WHAT YOU WILL DO:
Which lines below contain "agent"? Copy every one of them.

###

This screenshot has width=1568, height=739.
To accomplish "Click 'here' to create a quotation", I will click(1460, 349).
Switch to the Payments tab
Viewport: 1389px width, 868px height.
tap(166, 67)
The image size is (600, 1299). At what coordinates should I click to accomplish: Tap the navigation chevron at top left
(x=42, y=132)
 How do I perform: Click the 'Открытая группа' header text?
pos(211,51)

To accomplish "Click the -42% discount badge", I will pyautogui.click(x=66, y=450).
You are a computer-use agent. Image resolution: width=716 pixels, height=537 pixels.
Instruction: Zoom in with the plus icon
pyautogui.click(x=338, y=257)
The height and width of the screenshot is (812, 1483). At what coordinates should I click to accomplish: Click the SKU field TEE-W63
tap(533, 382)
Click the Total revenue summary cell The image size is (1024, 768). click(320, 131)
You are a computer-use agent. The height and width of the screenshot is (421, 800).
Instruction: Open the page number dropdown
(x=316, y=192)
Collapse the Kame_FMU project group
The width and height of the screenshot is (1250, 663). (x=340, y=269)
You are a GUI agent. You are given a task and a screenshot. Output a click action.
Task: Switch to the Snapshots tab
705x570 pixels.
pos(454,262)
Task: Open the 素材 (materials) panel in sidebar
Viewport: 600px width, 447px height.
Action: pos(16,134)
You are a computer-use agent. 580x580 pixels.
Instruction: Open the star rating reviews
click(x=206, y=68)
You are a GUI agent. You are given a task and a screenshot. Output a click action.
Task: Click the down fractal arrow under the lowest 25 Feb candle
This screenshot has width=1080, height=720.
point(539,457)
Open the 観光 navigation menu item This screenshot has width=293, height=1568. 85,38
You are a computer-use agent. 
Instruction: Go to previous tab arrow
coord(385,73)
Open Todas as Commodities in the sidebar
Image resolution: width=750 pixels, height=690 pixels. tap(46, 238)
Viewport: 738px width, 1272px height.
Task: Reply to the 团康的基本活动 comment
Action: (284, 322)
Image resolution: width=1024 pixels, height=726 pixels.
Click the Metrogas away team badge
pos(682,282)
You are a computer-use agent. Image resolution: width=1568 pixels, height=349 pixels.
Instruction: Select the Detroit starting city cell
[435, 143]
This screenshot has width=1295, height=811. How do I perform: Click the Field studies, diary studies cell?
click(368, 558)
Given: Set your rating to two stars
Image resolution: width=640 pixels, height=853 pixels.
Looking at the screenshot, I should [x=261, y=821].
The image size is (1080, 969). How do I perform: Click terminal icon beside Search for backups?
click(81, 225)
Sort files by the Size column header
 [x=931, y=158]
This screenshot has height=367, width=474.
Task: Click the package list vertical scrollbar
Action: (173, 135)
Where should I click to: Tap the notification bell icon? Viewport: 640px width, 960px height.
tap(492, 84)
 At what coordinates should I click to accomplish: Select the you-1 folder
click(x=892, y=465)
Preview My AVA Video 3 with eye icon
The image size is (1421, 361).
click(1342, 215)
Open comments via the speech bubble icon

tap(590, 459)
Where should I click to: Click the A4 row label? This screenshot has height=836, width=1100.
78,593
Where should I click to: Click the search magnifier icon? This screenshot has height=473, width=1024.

###

RESPONSE TO THE TASK:
You are a computer-use agent. Image resolution: width=716 pixels, height=537 pixels.
You are a computer-use agent. The height and width of the screenshot is (421, 800).
You are a GUI agent. You are given a task and a screenshot. Output a click action.
You are a computer-use agent. 580x580 pixels.
You are a GUI agent. You are given a task and a screenshot. Output a click action.
You are a computer-use agent. 
You are a computer-use agent. Image resolution: width=1568 pixels, height=349 pixels.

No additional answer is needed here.